SIMON BIRMINGHAM: Indeed they are, Leon. The Greens were in the Chamber just a few minutes ago when the carbon tax passed. They are like the cat that got the cream and of course they have done so at the expense of every traditional principle the Labor Party really has ever held dear to itself and they should stand condemned and of course Julia Gillard, who promised Australians at the last election that there would be no carbon tax under a government she leads, should stand very much condemned for backflipping on that promise, not in a courageous act as some have described it, Leon, but just as a naked grab for power because she had to do this deal with the Greens.
LEON BYNER:  So, we’ve got the carbon tax that’ll come in in July and your government’s [sic] saying if you get into government you’ll repeal it?
SIMON BIRMINGHAM: This is bad policy – it’s bad policy today, Leon; it’ll be bad policy next year or whenever the election is held and we will work to repeal it. We believe that a policy that doesn’t actually reduce emissions in Australia – and that’s a key point for everyone to remember – but, as you just highlighted, outsources responsibility to the rest of the world will see Australian companies spending around $3 billion in 2020 and more than $50 billion by 2050 – all of those in today’s dollar terms – on purchasing international permits is just a ridiculous policy.

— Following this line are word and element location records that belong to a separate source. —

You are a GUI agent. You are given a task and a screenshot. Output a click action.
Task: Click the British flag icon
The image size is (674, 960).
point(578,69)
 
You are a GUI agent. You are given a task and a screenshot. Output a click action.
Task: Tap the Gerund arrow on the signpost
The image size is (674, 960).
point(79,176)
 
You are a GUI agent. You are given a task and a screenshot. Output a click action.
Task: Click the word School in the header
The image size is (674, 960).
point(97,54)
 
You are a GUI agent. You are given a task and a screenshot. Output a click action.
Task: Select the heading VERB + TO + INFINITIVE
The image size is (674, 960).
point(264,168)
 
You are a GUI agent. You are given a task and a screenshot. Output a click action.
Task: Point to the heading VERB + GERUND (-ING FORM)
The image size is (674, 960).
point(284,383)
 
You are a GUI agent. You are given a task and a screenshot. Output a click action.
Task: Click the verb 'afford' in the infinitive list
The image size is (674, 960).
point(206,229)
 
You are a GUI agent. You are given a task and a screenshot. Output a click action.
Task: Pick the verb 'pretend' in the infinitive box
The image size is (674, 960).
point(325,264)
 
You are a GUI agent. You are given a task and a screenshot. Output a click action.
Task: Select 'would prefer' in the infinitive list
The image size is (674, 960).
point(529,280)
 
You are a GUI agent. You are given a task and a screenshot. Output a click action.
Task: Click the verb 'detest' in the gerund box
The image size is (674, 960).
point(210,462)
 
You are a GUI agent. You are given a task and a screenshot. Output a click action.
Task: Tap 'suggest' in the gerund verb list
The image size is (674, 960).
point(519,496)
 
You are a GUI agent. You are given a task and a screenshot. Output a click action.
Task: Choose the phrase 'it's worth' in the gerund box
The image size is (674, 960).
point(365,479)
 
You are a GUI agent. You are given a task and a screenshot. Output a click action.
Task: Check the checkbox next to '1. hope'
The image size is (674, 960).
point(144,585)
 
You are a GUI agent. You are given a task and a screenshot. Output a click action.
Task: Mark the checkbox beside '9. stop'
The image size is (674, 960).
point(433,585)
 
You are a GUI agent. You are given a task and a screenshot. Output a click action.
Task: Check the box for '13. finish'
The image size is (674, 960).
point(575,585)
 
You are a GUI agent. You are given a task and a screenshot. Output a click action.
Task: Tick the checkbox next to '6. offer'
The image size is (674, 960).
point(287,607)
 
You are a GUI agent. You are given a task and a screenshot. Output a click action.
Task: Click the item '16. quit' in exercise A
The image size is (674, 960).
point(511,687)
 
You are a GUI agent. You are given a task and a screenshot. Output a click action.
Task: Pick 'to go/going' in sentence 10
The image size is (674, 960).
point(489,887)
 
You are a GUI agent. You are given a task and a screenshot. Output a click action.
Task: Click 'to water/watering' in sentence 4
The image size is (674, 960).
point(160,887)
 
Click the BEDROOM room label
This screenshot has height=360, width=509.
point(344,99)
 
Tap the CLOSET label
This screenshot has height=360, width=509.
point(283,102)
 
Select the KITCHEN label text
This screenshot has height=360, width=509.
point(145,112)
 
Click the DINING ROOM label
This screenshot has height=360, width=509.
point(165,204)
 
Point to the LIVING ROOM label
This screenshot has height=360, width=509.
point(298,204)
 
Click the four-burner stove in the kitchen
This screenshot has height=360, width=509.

It imposes unreasonable costs on every Australian household, every Australian small business, big business, industry etc, 10 per cent power price increases minimum from next year. Senator Xenophon and the Coalition worked together to try to at least minimise the potential for those 10 per cent power prices [increases] to blow out to 20 per cent increases but were again blocked by Labor and the Greens.